A poem by Jay Hulme
He’s here in the midst of it –
right at the centre of the dance floor,
robes hitched up to His knees
to make it easy to spin.
At some point in the evening
a boy will touch the hem of His robe
and beg to be healed, beg to be
anything other than this;
and He will reach His arms out,
sweat-damp, and weary from dance.
He’ll cup this boy’s face in His hand
and say,
my beautiful child
there is nothing in this heart of yours
that ever needs to be healed.
This poem riffs off a Bible story found in the Gospel of Mark, chapter 5, which is all about healing. Who needs healing? What needs healing? The story – like this poem – challenges our assumptions about these questions.

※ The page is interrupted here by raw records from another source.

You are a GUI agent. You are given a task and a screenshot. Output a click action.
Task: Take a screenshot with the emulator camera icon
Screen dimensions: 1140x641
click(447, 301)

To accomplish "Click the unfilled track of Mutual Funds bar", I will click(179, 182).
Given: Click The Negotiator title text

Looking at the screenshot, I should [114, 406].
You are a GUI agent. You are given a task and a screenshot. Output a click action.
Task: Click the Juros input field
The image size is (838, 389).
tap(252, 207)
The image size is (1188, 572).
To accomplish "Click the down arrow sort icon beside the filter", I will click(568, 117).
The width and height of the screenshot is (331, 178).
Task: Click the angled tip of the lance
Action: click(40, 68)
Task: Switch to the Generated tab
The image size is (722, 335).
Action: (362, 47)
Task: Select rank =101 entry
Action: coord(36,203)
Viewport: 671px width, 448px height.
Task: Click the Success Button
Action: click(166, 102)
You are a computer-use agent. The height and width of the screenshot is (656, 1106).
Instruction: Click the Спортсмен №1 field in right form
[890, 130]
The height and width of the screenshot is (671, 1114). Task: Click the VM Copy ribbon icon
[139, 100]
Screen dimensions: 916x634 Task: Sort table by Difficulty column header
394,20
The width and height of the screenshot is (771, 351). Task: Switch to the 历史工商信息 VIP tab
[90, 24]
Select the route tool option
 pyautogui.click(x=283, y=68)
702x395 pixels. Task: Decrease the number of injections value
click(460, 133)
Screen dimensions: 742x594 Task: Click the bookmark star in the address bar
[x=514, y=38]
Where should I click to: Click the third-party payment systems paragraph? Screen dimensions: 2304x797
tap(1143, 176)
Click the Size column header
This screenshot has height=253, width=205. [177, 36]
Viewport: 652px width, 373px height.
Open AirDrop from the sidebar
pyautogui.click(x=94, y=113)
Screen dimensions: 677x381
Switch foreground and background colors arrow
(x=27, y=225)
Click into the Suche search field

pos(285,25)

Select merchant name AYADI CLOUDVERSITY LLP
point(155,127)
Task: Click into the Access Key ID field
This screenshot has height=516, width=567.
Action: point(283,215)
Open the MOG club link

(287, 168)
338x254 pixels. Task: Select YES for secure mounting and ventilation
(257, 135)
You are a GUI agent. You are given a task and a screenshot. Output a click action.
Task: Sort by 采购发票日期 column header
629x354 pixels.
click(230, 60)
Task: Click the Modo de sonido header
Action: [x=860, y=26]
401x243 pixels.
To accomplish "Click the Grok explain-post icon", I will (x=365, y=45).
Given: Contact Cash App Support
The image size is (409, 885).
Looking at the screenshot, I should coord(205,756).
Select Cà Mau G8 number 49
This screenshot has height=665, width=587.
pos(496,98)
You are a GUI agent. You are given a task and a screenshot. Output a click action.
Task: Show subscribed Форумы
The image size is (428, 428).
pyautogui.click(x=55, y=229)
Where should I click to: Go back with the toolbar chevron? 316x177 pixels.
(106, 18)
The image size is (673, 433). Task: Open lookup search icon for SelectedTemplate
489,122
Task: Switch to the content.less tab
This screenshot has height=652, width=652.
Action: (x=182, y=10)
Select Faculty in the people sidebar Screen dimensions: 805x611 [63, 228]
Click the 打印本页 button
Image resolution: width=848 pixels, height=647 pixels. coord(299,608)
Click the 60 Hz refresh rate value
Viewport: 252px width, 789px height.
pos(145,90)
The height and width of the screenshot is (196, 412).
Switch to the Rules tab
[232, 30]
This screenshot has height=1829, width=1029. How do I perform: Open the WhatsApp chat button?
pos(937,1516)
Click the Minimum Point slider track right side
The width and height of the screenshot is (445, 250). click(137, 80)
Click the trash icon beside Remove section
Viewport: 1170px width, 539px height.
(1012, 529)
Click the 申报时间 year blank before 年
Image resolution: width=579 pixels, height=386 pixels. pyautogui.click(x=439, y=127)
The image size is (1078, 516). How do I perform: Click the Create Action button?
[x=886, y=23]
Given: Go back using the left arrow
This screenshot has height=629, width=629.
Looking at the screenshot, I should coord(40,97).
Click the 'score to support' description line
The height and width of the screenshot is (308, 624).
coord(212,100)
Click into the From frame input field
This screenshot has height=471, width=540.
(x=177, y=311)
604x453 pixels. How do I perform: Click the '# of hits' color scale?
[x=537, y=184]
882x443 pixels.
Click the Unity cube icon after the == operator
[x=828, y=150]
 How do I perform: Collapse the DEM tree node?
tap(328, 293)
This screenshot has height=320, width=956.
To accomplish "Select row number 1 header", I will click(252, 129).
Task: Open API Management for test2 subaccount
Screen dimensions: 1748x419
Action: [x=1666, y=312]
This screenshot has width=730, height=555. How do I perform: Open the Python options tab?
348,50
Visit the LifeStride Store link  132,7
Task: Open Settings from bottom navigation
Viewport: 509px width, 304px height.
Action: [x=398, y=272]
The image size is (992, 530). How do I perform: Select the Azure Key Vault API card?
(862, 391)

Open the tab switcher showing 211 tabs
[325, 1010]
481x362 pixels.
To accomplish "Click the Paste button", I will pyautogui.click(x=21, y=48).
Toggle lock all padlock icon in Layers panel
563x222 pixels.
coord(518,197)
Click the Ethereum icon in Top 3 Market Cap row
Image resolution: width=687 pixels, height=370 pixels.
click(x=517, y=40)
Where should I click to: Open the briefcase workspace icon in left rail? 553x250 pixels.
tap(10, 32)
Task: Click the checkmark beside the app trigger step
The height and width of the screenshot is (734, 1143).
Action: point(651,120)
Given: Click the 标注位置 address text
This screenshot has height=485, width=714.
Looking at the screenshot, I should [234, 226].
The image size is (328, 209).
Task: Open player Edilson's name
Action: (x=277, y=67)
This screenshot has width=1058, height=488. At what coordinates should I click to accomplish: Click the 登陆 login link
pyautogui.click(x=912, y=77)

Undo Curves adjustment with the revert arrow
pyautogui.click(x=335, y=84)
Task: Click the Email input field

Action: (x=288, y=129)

It’s a story-inside-a-story, like a chocolate éclair. The first story is about the 12-year-old daughter of a synagogue leader, Jairus, who is on the brink of death.
But while Jesus is on his way to see her, we have an unexpected, interloper story: another woman, who has been bleeding for 12 years, also seeks healing. This is more than a physical ailment: her condition rendered her ritually impure, and she existed on the edges of society as a result. The woman touches the hem of Jesus’s cloak, and is immediately healed. But Jesus does not leave it at that: he invites her into conversation, into relationship. Only after hearing her story, her “whole truth”, does Jesus send her off in peace, declaring her to be healed.
Meanwhile, Jairus’s daughter has died. Jesus goes to her home, declares her to be only sleeping, and then tells her to get up. The little girl goes from death to life; she is healed.
These two stories challenge the way we think about what needs healing, and who needs healing.
For one, God cares not just about healing physical ailments, but is concerned with SOCIAL and EMOTIONAL healing too. Even though her bleeding has already stopped, it is only after Jesus calls the older woman into relationship that he declares her healed.
For another, God is not just concerned with individual healing, but COLLECTIVE healing. The number 12 is significant in this story, as both the age of the young woman, and the number of years the older woman had been bleeding. Twelve is the number of tribes in Israel, signifying a kind of nation-wide vision of wholeness. This story-within-a-story has something to tell us about society-wide healing, and to find its nugget of truth we look to the story tucked into the middle, the filling of the chocolate éclair. For a society to be whole and healed, we must do what Jesus does for the ones living on the edges: call them back into relationship and listen to their whole truth. Place them at the centre.
Often queer people are told they are broken and need healing. But it is not their queerness that needs to be healed, but the wounds associated with their exclusion. The wounds that reside in the bodies of those who have been shut out and told they are damaged, AND the wounds that we, as a collective body bear because some of God’s beloved are shunted to the edges. By bringing each other back into relationship, and hearing each other’s stories, God is able to heal these wounds.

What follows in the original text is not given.